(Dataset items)

------------

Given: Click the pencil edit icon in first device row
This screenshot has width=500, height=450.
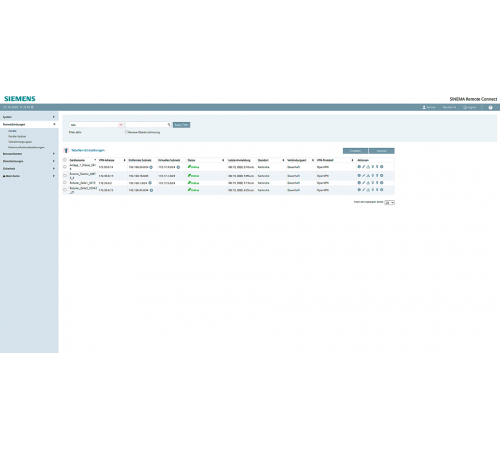Looking at the screenshot, I should [x=364, y=167].
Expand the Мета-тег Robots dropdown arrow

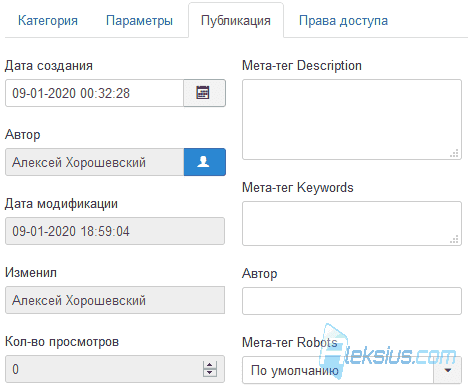tap(448, 370)
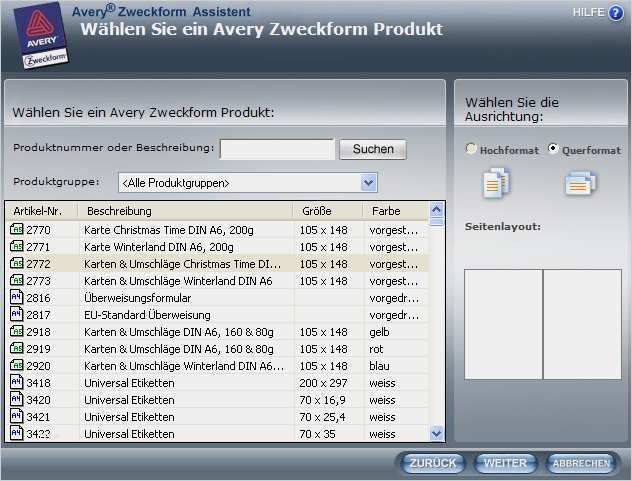632x481 pixels.
Task: Click the Alle Produktgruppen combo box
Action: 248,183
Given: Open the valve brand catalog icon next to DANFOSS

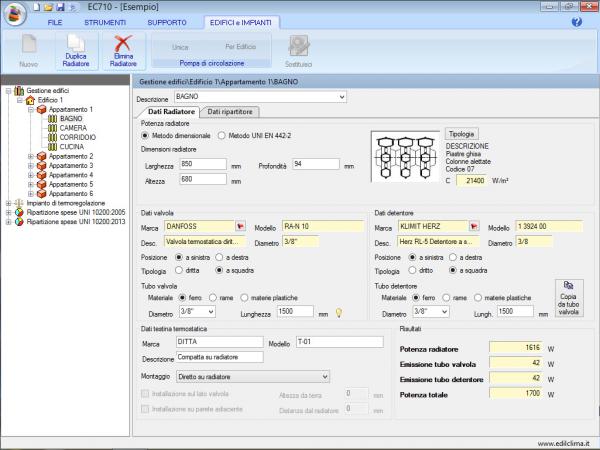Looking at the screenshot, I should click(x=240, y=227).
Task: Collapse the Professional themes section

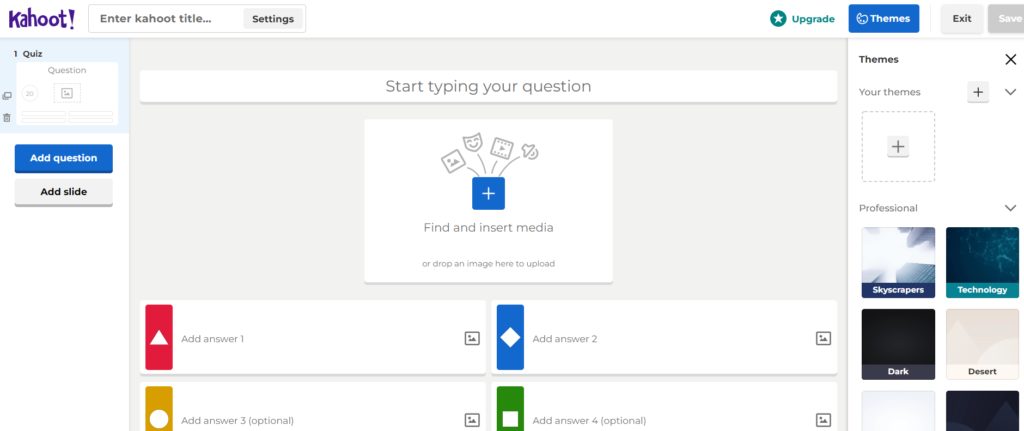Action: click(1010, 208)
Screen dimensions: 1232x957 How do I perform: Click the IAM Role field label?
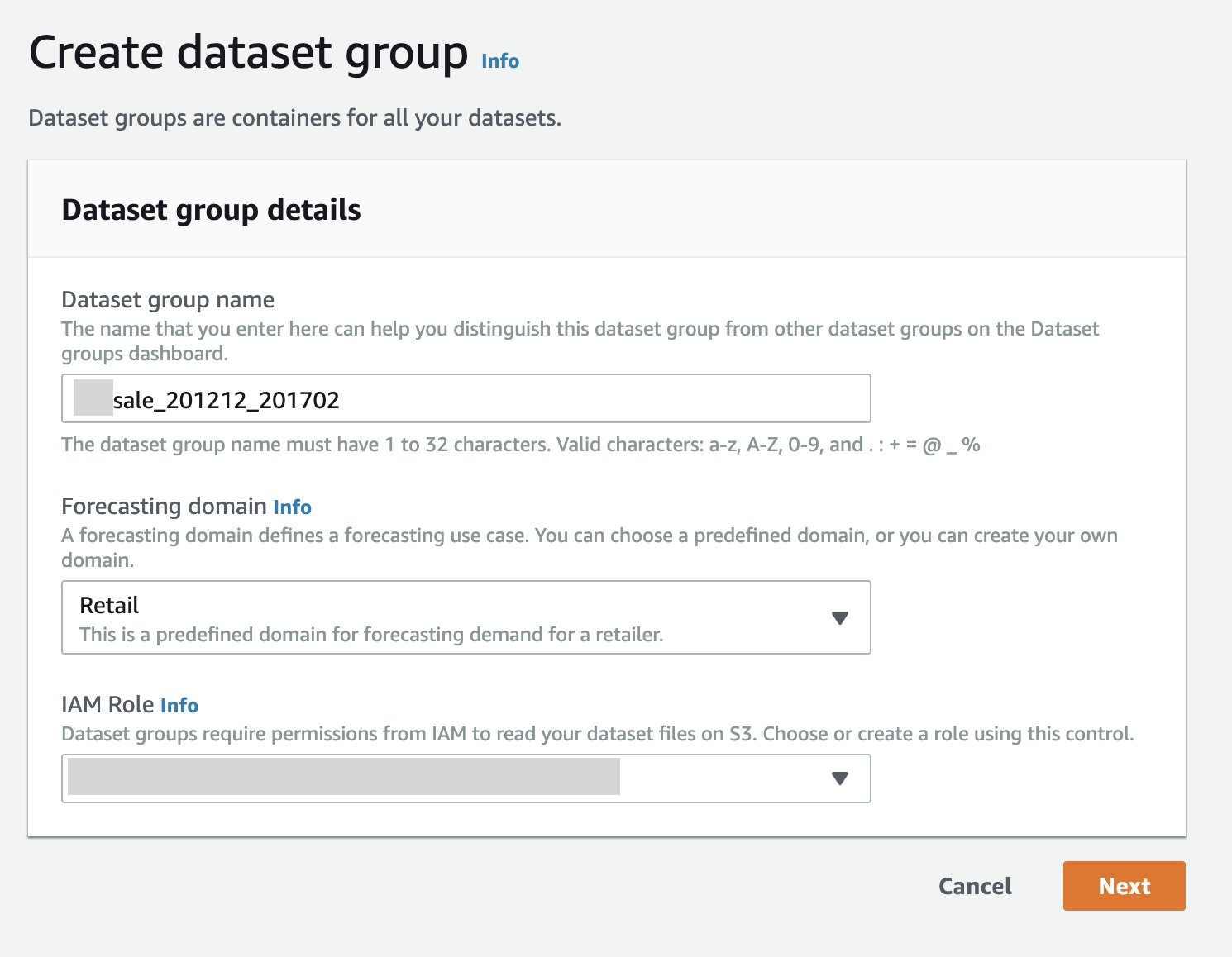point(107,704)
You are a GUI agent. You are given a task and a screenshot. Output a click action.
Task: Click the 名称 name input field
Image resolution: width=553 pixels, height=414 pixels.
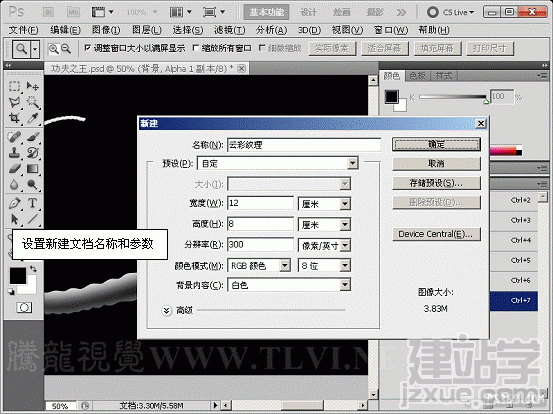click(304, 145)
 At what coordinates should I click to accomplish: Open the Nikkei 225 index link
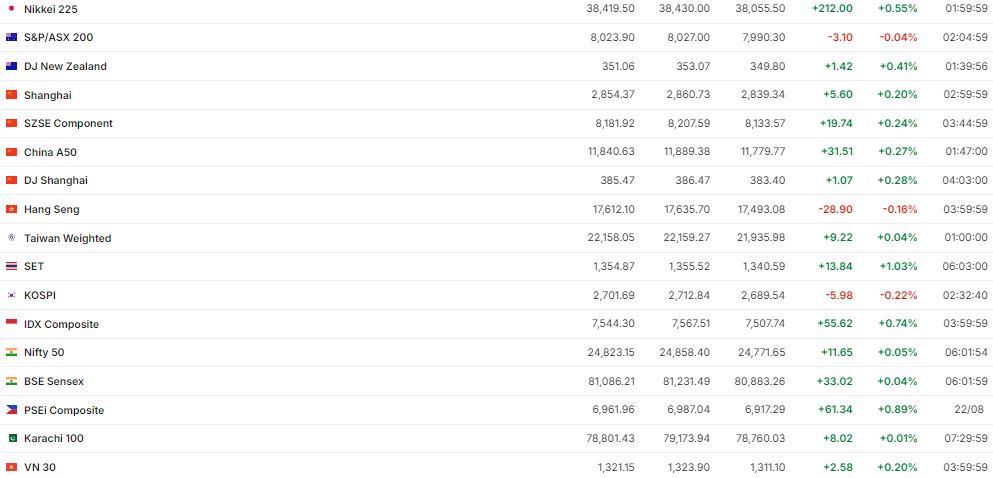coord(50,8)
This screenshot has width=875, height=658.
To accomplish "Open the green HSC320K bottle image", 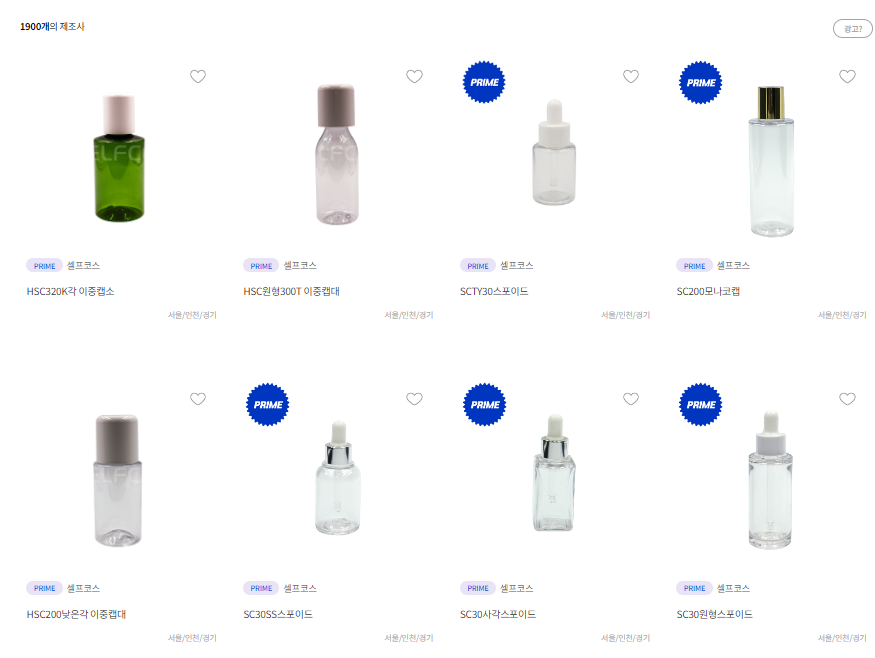I will tap(118, 158).
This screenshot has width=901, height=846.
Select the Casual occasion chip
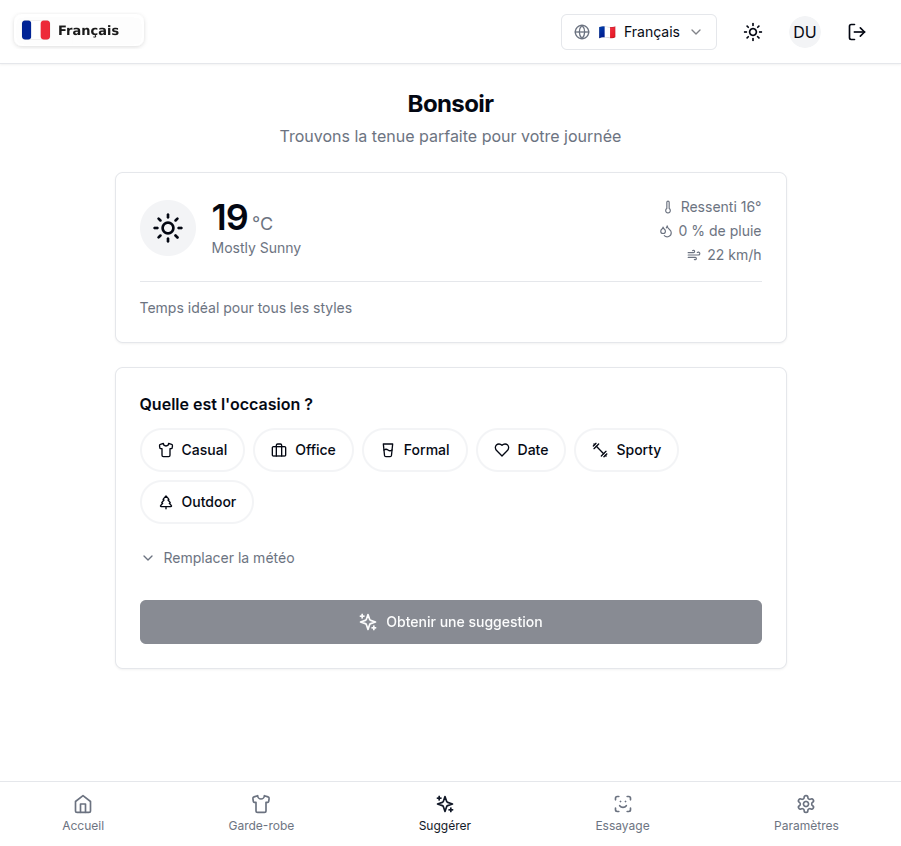click(192, 450)
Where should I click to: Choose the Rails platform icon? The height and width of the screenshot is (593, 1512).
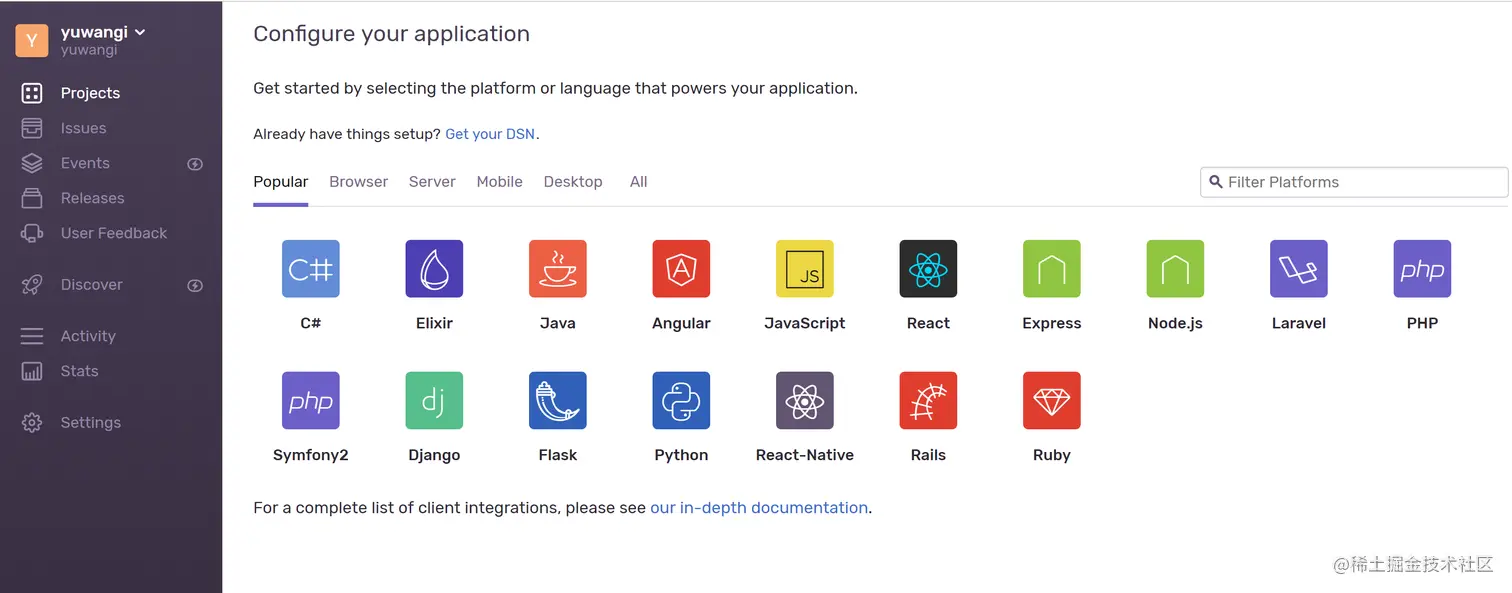point(928,401)
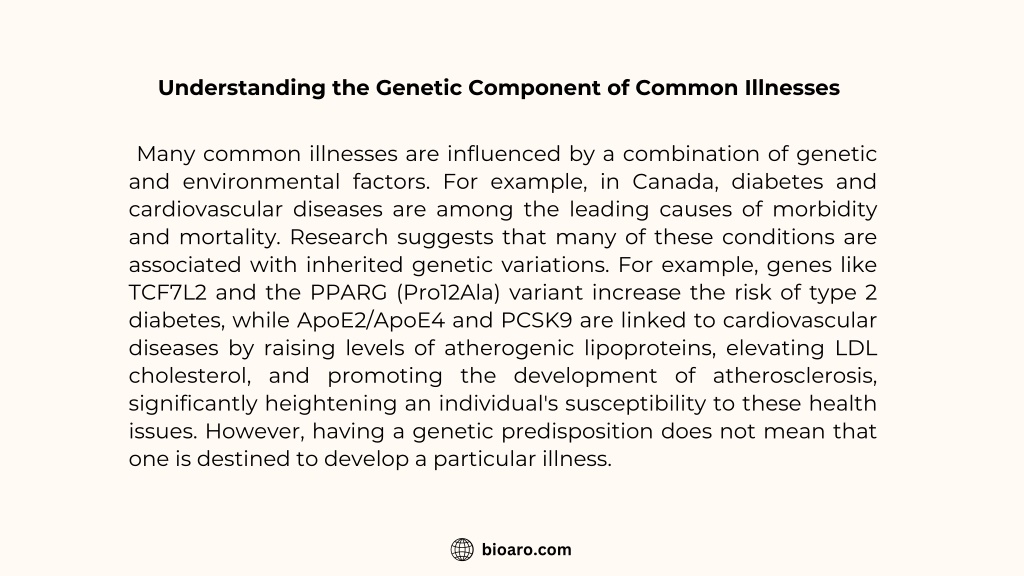Select the word "susceptibility"
This screenshot has height=576, width=1024.
coord(635,404)
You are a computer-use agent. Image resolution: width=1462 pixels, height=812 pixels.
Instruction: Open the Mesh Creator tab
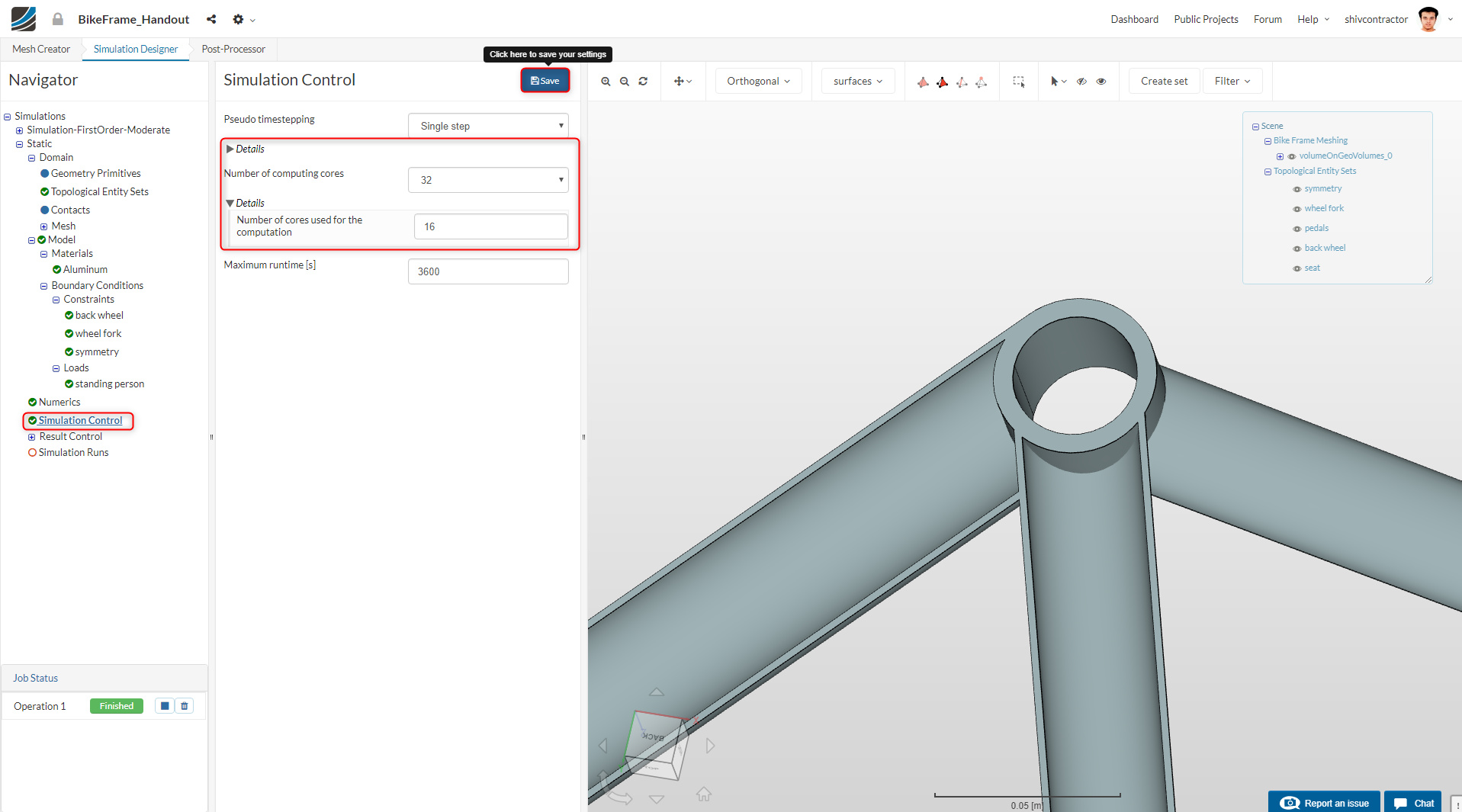coord(41,49)
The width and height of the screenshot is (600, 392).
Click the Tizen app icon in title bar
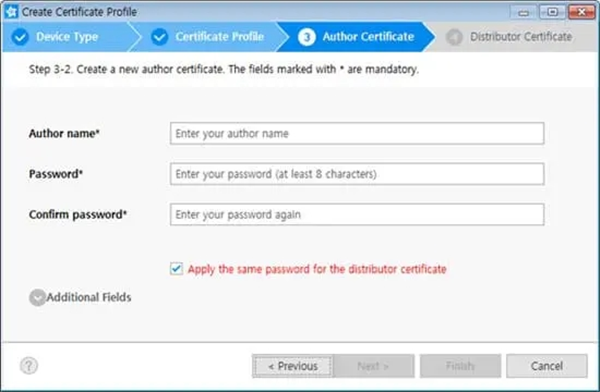[x=11, y=11]
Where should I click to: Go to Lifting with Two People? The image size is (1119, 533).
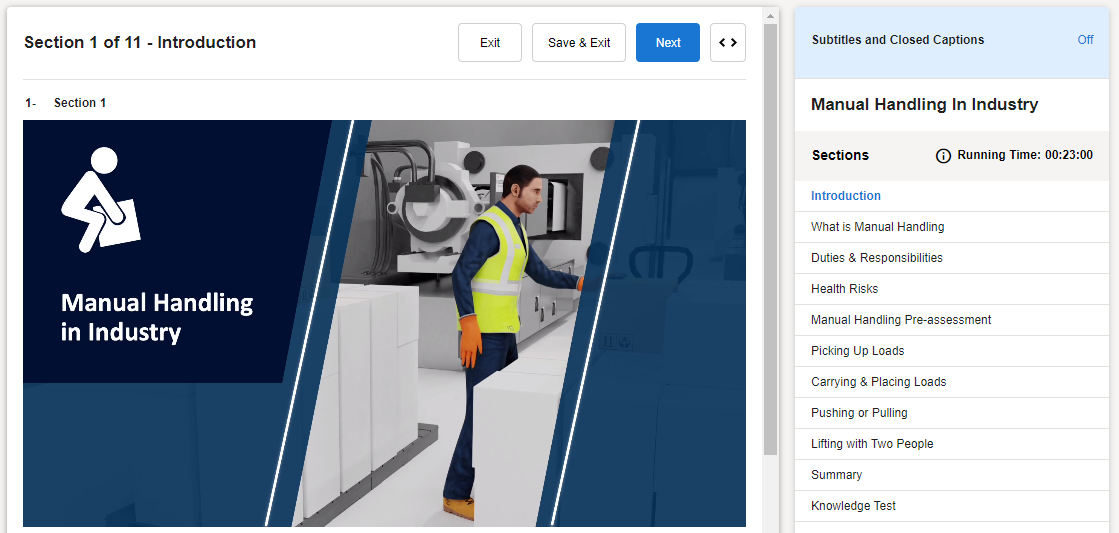point(871,444)
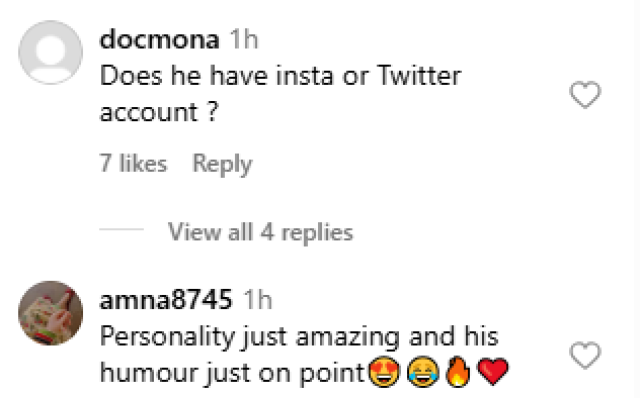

------------

**YOUR OBJECTIVE**. Check every line of the entries for "agent" and report how many lines contain it, without any other words.

**ANSWER TO THIS TASK**. 2